What Trump, a god-tier narcissist, misses is attention, and the power that comes with wielding a social media megaphone that can be instantly activated to catalyze millions of people into potential action, from MAGA-heads to media stenographers who must report on his every utterance (guilty!). Taking on big tech—once simply a subject that could be invoked as a nod to conservatives’ latest grievance—has now become a matter of real strategic urgency to Trump, who reportedly declined to join Gettr, his adviser Jason Miller’s recently launched social media platform (which was almost immediately hacked). In his press conference, Trump acknowledged that his fame means that he can generate attention without a dedicated social media platform, but there are clear difficulties waiting in the long term, especially if he plans to run in 2024. He needs to be posting where his fans are, and Parler and Gab and Gettr are simply not the white-hot centers of MAGA activity that Facebook and YouTube are. Trump needs his old accounts back.

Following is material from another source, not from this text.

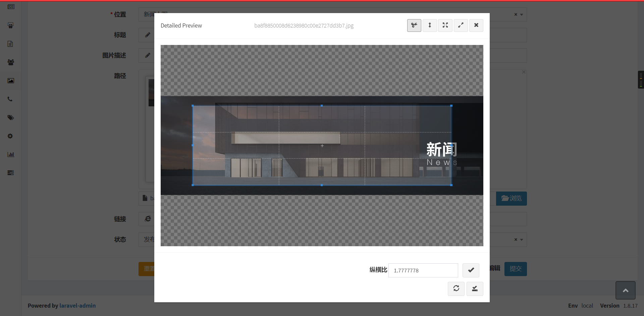The width and height of the screenshot is (644, 316).
Task: Reset the crop with the refresh icon
Action: (456, 288)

Here I reluctantly acknowledge the trace amounts of truth at the heart of Trump’s complaint. Social media companies wield too much power over speech; speech standards online seem wholly unsettled; and Section 230, the small but essential piece of legislation that has immunized internet companies from legal liability for what’s posted on their platforms, may be in need of some kind of reform, if not the abrogation that Trump seeks. And tech companies have shown themselves to be rather cooperative, at times, with the federal government in adjudicating online speech and surveilling users. It’s less clear whether this means, as Trump’s lawsuit claims, that Facebook is a “state actor” akin to a sovereign country, or that social media companies have become “the de facto censorship arm of the US government.” (Government subpoenas for tech user data have been the subject of intense but unpublicized legal battles.)

Notes of real concern, sure. But anyone who’s been on this ride for the last four-plus years knows that Trump works only for himself and that the bullshit quotient surrounding this affair will be noxiously high. However sluggish Congress’s ongoing antitrust efforts might be, they’re far more likely to yield productive results than a stunt lawsuit initiated by an attention-starved ex-president desperate to regain relevance and control over the distribution of his message. Trump’s press conference was the old insult comic back at the mic, working on familiar, crowd-baiting material. (“George Washington—he will not be canceled.”) You’d have to be a true believer to be taken in by the same tired pageantry.

As if Trump’s overriding motives weren’t clear, there were occasional moments of unintentional revelation in his latest public address. “Big tech happened to choose the wrong side,” said Trump. “And they banned the right side.” In his mangled locution, what that means is not that we need better legal rules of the road or more tech competition or a devolution of power away from corporate giants and toward users. It’s something much simpler, a purely Manichean judgment: Big Tech is the enemy because it doesn’t serve Trump. This was always the mafioso-like logic at the heart of Trumpism, and its latest expression could not be more garishly clear. However Trump’s lawsuit ends, it started out of venal self-interest. The most interesting question to be settled might be who, beyond a few paid-up operatives and MAGA cultists, still thinks otherwise.